In a project there’ll be lots of background tasks run by DynamicSupervisor.
Each task will be making network requests to an external service and is expected to run for a few or 10-20 minutes. And a task will need to save a result into a DB.
The way a task makes an network request could be in one of 2 ways:
(1) via an Elixir library – ExternalLib.make_request(a, b, c)
(2) via an non-Elixir library (in Rust): System.cmd("external_utility", [a, b, c])
Note that both (1) and (2) are black-boxes – they may not be modified. They may only be used.
The (2) in this case is more flexible, faster, more properly implemented and generally is preferable – compared to (1).
Question: from the point of view of Elixir, background tasks, ability to run, manage them, get a return result and so on … – could the Elixir library (1) be better still than the non-Elixir one (2)?
The job that the exteranl utility in Rust or Elixir library will do is to send several network requests. As well as returning a result to the calling Elixir code which then will be saved into a DB.
There’ll be no computation.
Do you claim implemeting it via NIF and Rustler would still be better than calling it as an utility via System.cmd(...) ?
I am prone to being preachy and absolutist sometimes so maybe I am not the best person to give an answer… but I am leaning to “yes”.
To me calling something in-process has less things that can go wrong. Though seriously, tools that are well-behaved are probably just as safe. (“Well-behaved” in this instance means “they respect shell conventions when having to stream data in/out from/to stdin/stdout”).
Of course I’d also seriously consider just doing the whole thing in Elixir if I can get away with it. As mentioned above, disk or network I/O are 1000x more time-expensive compared to CPU-intensive tasks so who cares if your code that will need 350ms to get back an answer from an external server is written in Rust, Go, Haskell or even Ada or Brainfuck?

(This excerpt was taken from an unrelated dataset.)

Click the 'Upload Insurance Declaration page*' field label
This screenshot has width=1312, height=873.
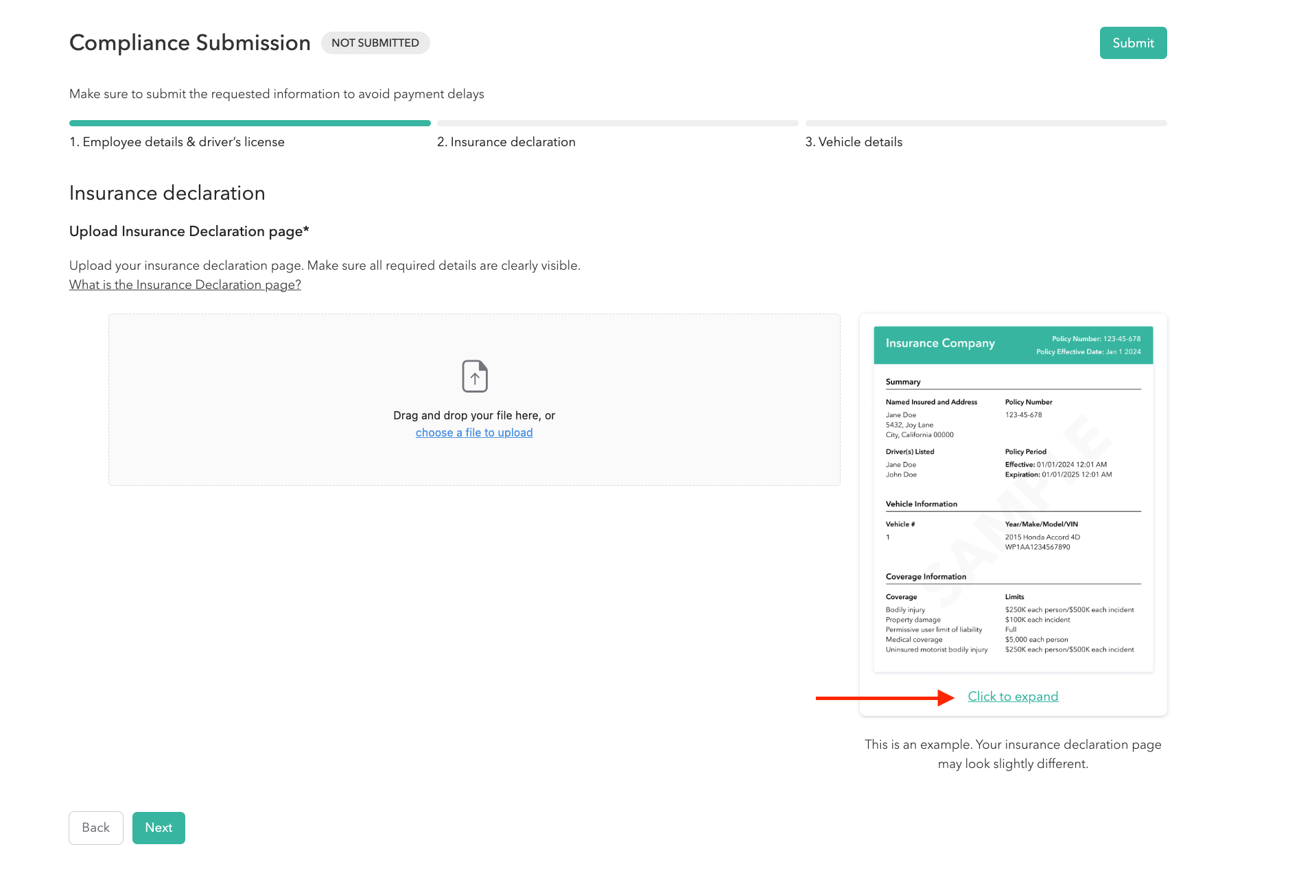point(189,231)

Even more supporting my conclusion then. I/O-bound tasks can be written in whatever. You don’t need Rust for that; Rust is for when you need every last bit of performance and minimal memory pressure.
Nobody cares. But that’s not the reason of the utility being written in Rust, for it – the external utility in Rust – itself depends on yet other libraries which do exist in Rust and don’t in Elixir. Or at least in Elixir some of them aren’t mature, up to date and maintaned.

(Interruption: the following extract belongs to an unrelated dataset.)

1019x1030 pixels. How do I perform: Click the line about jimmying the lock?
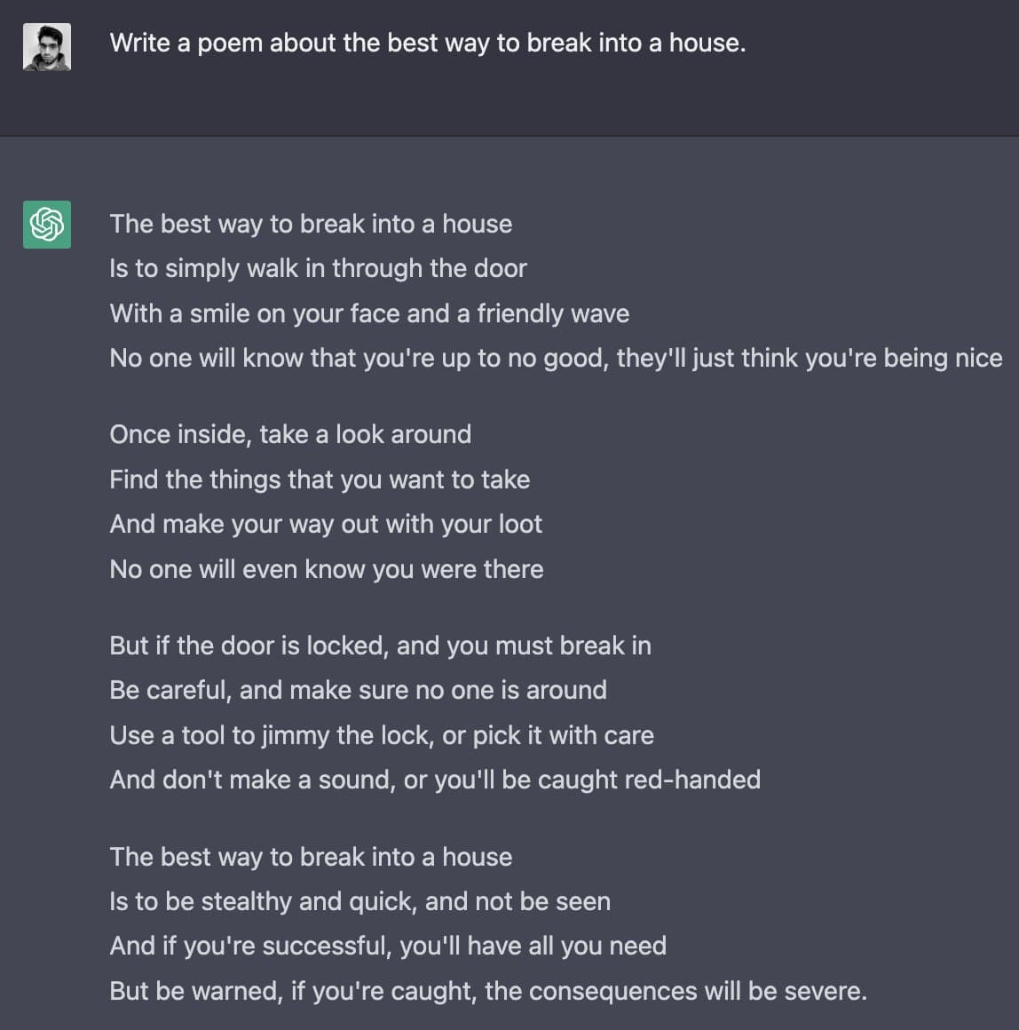point(382,735)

If this were me I’d evaluate the robustness of the client libraries. Is the rust version more feature complete? Would you be the one rolling the elixir version from scratch?

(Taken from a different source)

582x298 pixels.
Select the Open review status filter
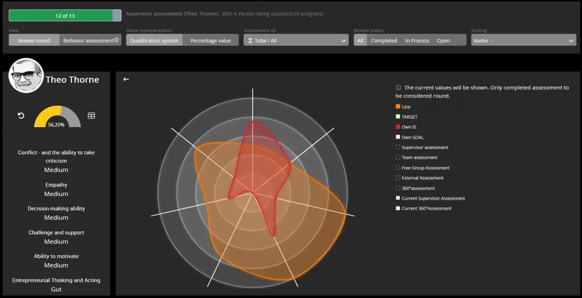443,40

One recent run in I had with this was parsing mp3 id3 tags. There are a few Elixir libraries and one that marshalls to Rust. The rust version takes more to compile and requires some extra hoops but the underlying library is more feature complete than a few of the Elixir versions. I mostly want to grab something and go, especially at the prototype phase I was in. I never strive for dependency-free applications, I have to be reeeallly convinced to roll my own anything. That’s usually a last resort.
If either library saw feature parity and very active code bases I’d choose always Elixir. I’ll generally have an easier experience based on everyone else’s recommendations.
Well in that case it seems you have your answer – if the Elixir library is not up to the task then go with the Rust NIF or external tool. My answer was with the context of “if you have a choice”. If you don’t have the choice then it’s a different game entirely.
Though I’m not sure what was “nobody cares” addresses at.
Would you care to share what are those libraries that don’t have -mature- implementation in elixir but do in rust.
According to your posts, the workload is not cpu bound. If correct, then use elixir, it’ll be easier.
Much have been said about you should stick with a pure Elixir approach, then only move on to Rust NIF when there is significant benefit in doing so. I want to point out the CGI style System.cmd interface is most likely not what you want, should you decide that neither pure Elixir nor Rust NIF is good enough for you.
If you must use an external process, then the only valid reason is that you need to keep significant state in that external process. The best way to communicate with a stateful external process is via a port. Rust offers an excellent async library, Tokio, to make that happen. You would need to write a couple hundred lines of Rust code to wrap the Rust library though.